Southgate, coach of the under-21 side, will take charge of the senior team for the next four matches, including 2018 World Cup qualifiers against Malta on Oct. 8 and in Slovenia three days later, and is due to name his first squad this weekend.
Allardyce was sacked by the Football Association (FA) after just one game in charge for behaving “inappropriately” as he sought a lucrative sideline role in an undercover sting set up by the Daily Telegraph newspaper.
“It’s obviously been a difficult situation for the FA but it was important that there was some stability and continuity for everybody,” Southgate told the FA’s website (www.thefa.com).
”So, from my point of view, it was important to step forward and give us the best possible chance to win these games.
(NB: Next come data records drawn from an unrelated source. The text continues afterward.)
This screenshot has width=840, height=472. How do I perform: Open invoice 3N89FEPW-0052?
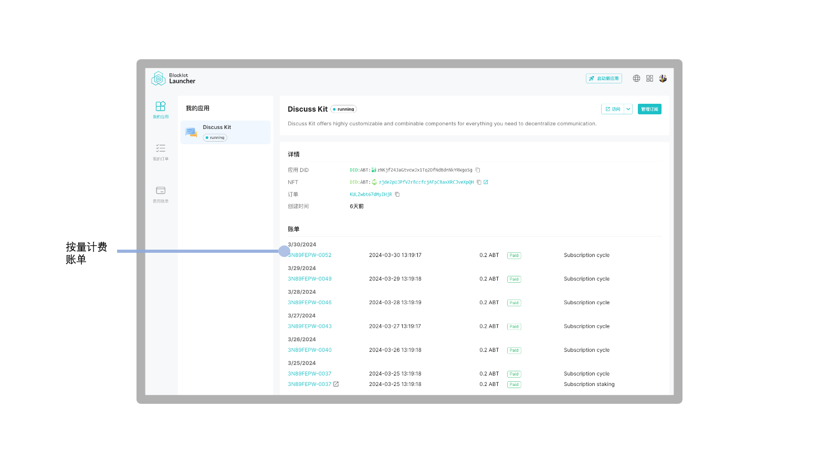(x=311, y=255)
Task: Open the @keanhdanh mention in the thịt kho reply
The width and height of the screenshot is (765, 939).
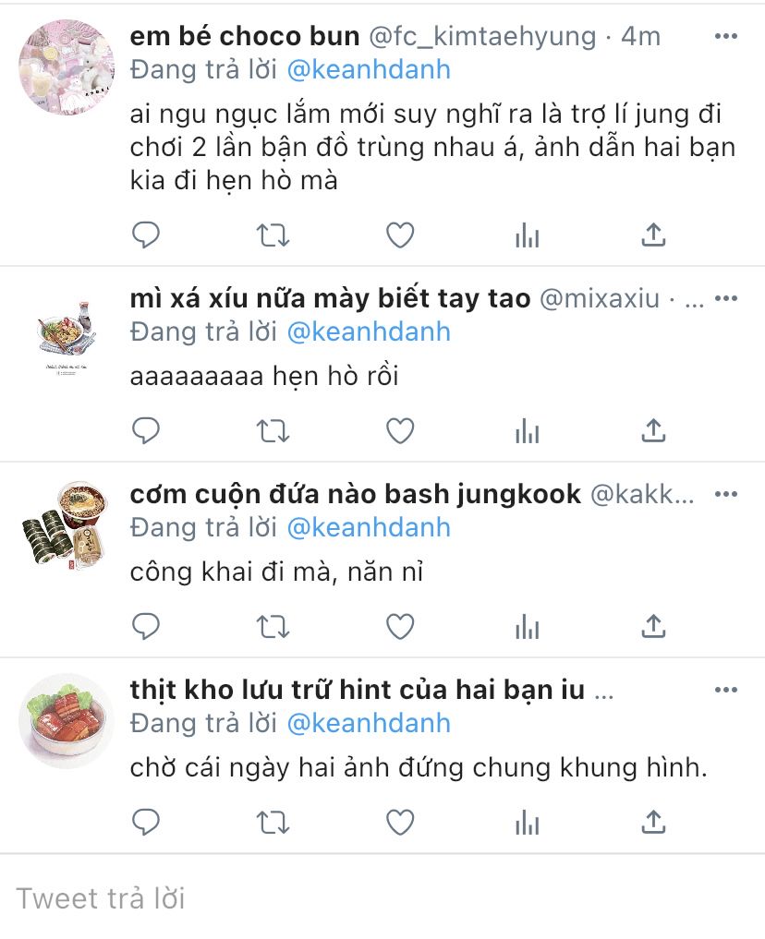Action: 369,723
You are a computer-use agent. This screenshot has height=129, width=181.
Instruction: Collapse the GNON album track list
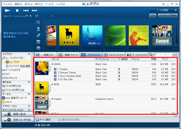click(52, 64)
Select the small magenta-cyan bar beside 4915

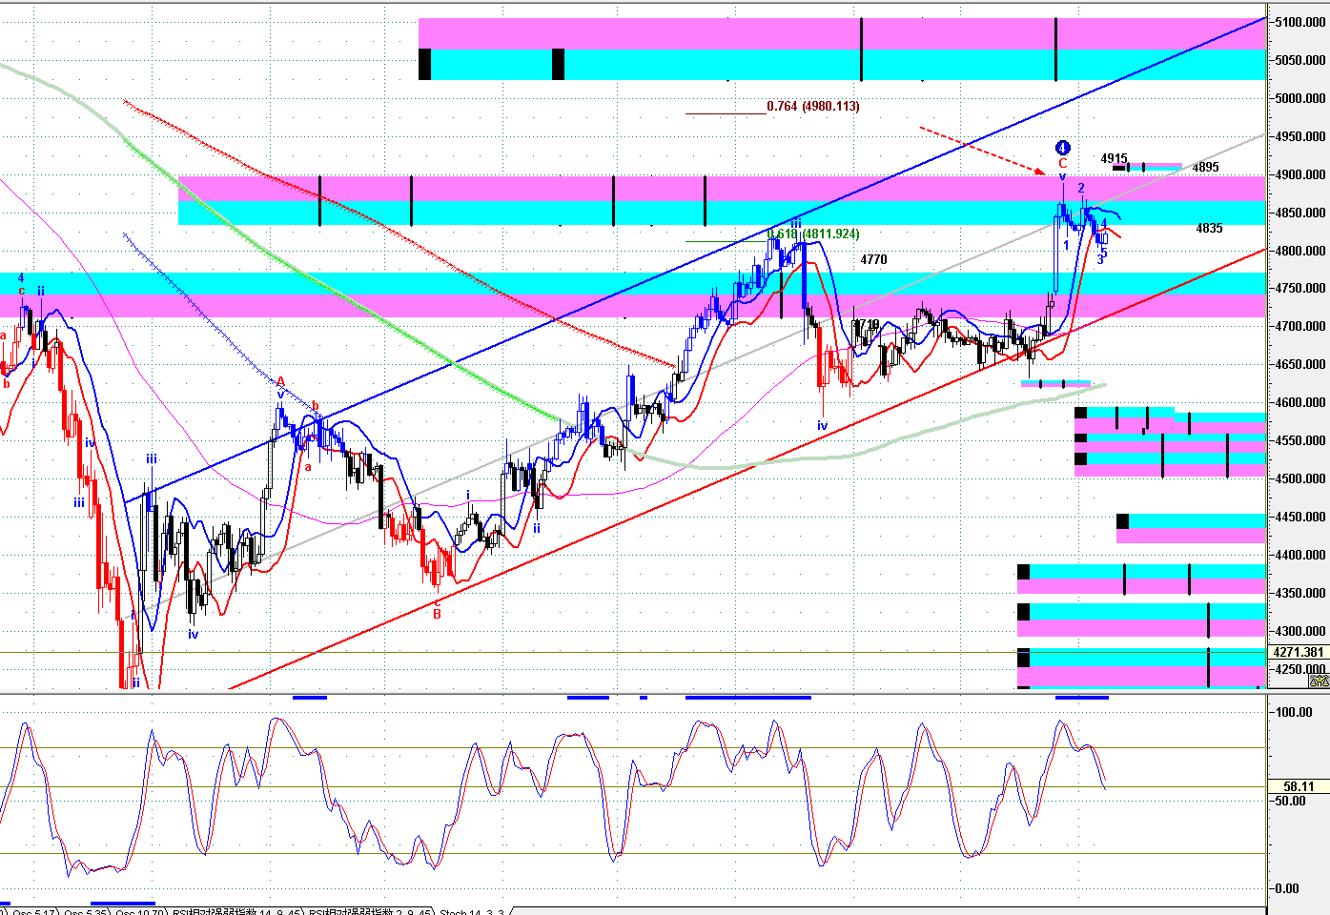click(x=1154, y=167)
“With my experience with the under-21s in international football, and having worked with so many of the players who have moved up to the seniors as well, I think we are in a good position to prepare for these games.”
The former England centre-half ruled himself out of the running to take charge of the senior side in July when Roy Hodgson resigned following England’s dismal Euro 2016 campaign but Southgate is looking forward to the challenge ahead.
“I was very proud to have played more than 50 times for my country and to have worn the armband, so to manage England will be a huge responsibility and a huge honour for me,” the 46-year-old added.
“It’s a difficult circumstance for me, because we’ve lost two senior coaches in the last few months who have both been very good to me, so that complicates my feelings. I certainly wish them both all the best for the future.”
Southgate will also lead England against Scotland in a third World Cup qualifier in November and in an international friendly against Spain.